In Comparative Examples 3 and 4, and Comparative Examples 6 and 7, the total actid number of ISOT is large and further the low temperature viscosity is low. However, the requirement in practical use that the low temperature viscosity is not more than 20,000 cp is not satisfied. In Comparative Examples 8 and 9, the aniline point is low, and the weight and volume change ratios of rubber are large, demonstrating that the swelling and softening is large.
In Comparative Examples 10 and 11, the formulations are not within the range defined in the present invention. If the proportion of polyester is too small as in Comparative Example 10, the requirement in pratical use that the low temperature viscosity (@-40°C) is not more than 20,000 cp is not satisfied. On the other hand, if the proportion of polyester is too large as in Comparative Example 11, the aniline point is low and further the weight and volume change ratio of rubber is large, demonstrating that the swelling and softening is large.
If commercially available oil is used as in Comparative Example 12, the low temperature viscosity (@-40°C) is 42,000 cp, which fails to satisfy the requirement in practical use. Furthermore, friction characteristics are not sufficiently satisfactory.
On the contrary, in Examples 1 to 6, the low temperature viscosity is not more than 20,000 cp, and oxidation stability (ISOT) and seal rubber compatibility are good. Furthermore, friction characteristics are excellent.

INDUSTRIAL APPLICABILITY

The lubricating oil composition of the present invention is suitable as a lubricant additive for parts including a wet brake and a wet clutch. For examples, it can be used as a lubricant additive for automatic transmission fluid and a tractor oil. In addition, the lubricating oil composition of the present invention can be used as a power stearing oil, an hydraulic oil or an internal combustion engine oil because it is low in low temperature viscosity and is good in oxidation stability and seal rubber compatibility.

Claims

1. A lubricating oil composition comprising 97 to 60 % by weight of mineral oil and 3 to 40 % by weight of polyester, said mineral oil having a dynamic viscosity at 100°C of 2 to 50 centistokes, a pour point of -5 to -30°C, a viscosity index of not less than 80 and % C_A of not more than 3.
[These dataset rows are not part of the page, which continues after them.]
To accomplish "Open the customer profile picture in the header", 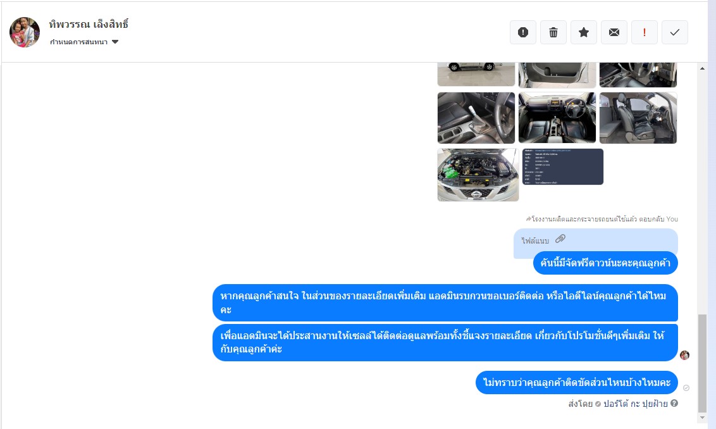I will pos(25,32).
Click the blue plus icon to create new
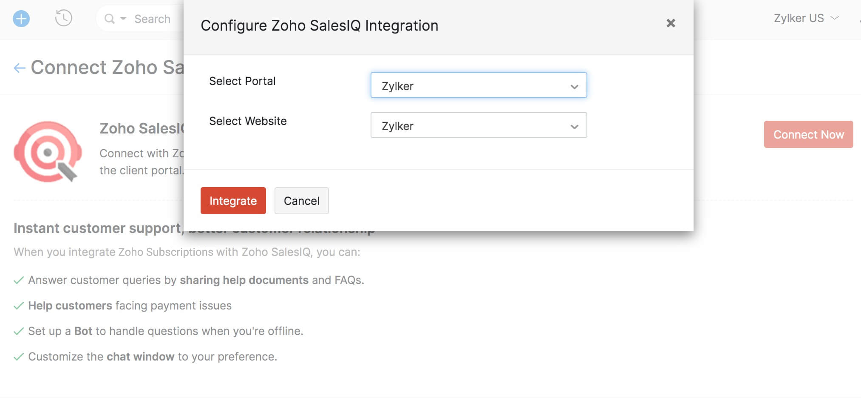The height and width of the screenshot is (409, 861). tap(21, 18)
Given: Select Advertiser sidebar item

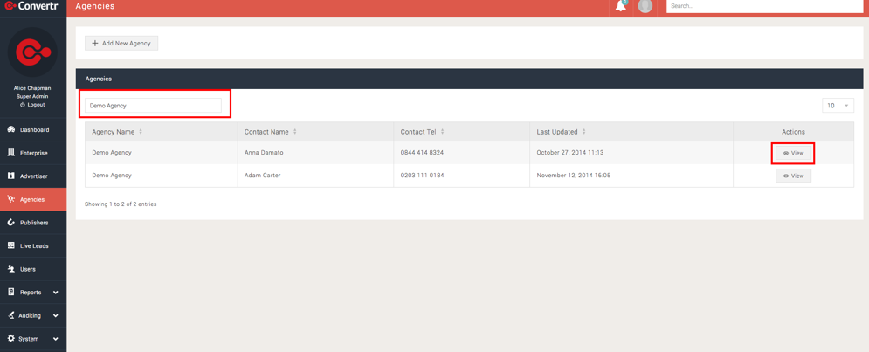Looking at the screenshot, I should (x=33, y=176).
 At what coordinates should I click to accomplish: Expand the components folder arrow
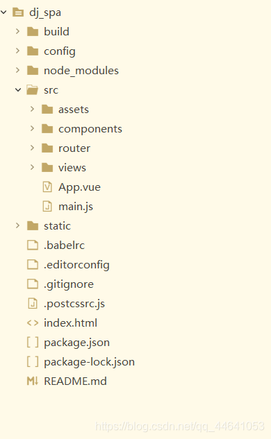[x=32, y=128]
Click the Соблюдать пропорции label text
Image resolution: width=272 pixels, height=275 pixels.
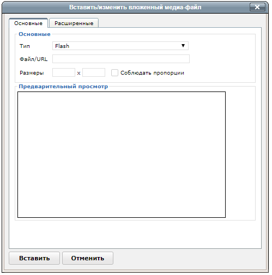[152, 73]
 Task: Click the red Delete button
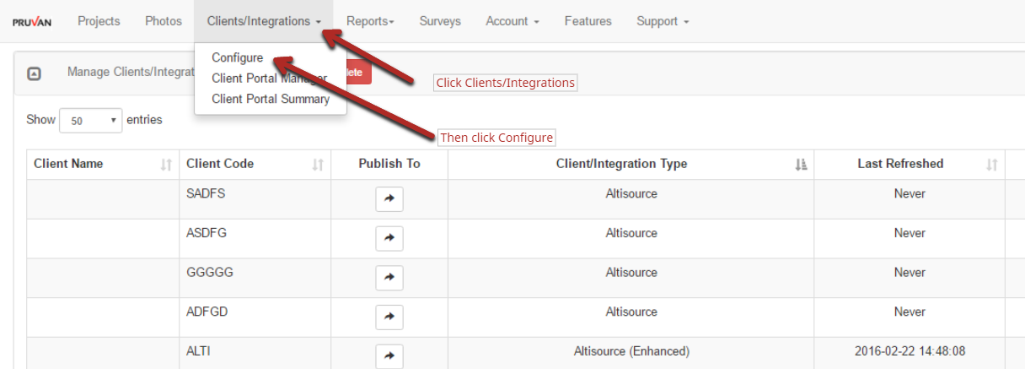(357, 73)
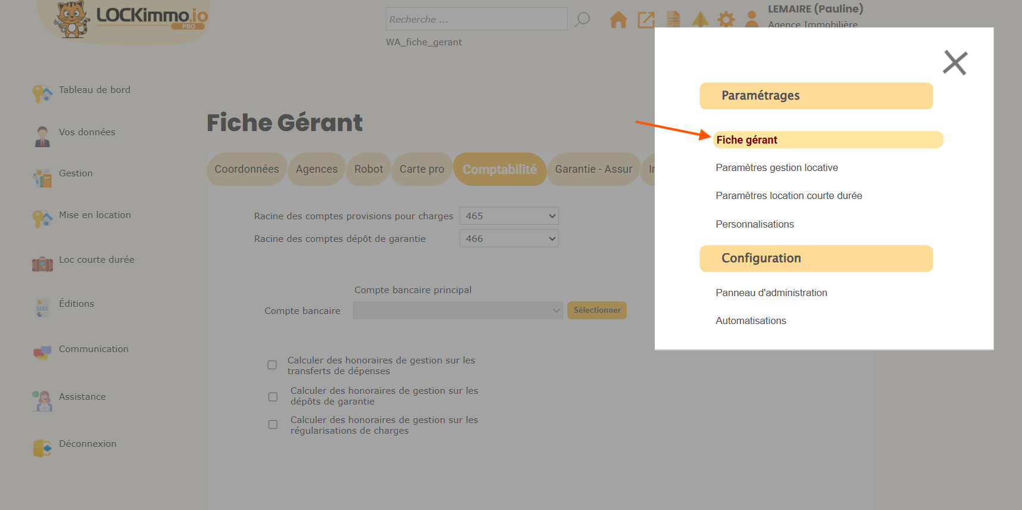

2. The composition as claimed in Claim 1 wherein the mineral oil has a sulfur content of not more than 0.01 % by weight.

3. The composition as claimed in Claim 1 wherein the mineral oil has a sulfur content of not more than 0.001 % by weight.

4. The composition as claimed in Claim 1 wherein the mineral oil has a dynamic viscosity at 100°C of 5 to 30 centistokes.

5. The composition as claimed in Claim 1 wherein the mineral oil has a pour point of -7.5 to -30°C.

6. The composition as claimed in Claim 1 wherein the mineral oil has a viscosity index of not less than 85.

7. The composition as claimed in Claim 1 wherein the mineral oil has % C_A of not more than 1.

8. The composition as cliamed in Claim 1 wherein the mineral oil has a dynamic viscosity at 100°C of 5 to 30 centistokes, a pour point of -7.5 to -30°C, a viscosity index of not less than 85 and % C_A of not more than 1.

9. The composition as claimed in Claim 1 wherein the polyester is hindered ester or discarboxylic acid ester.

10. The composition as claimed in Claim 1 wherein the polyester has a pour point of not more than -30°C.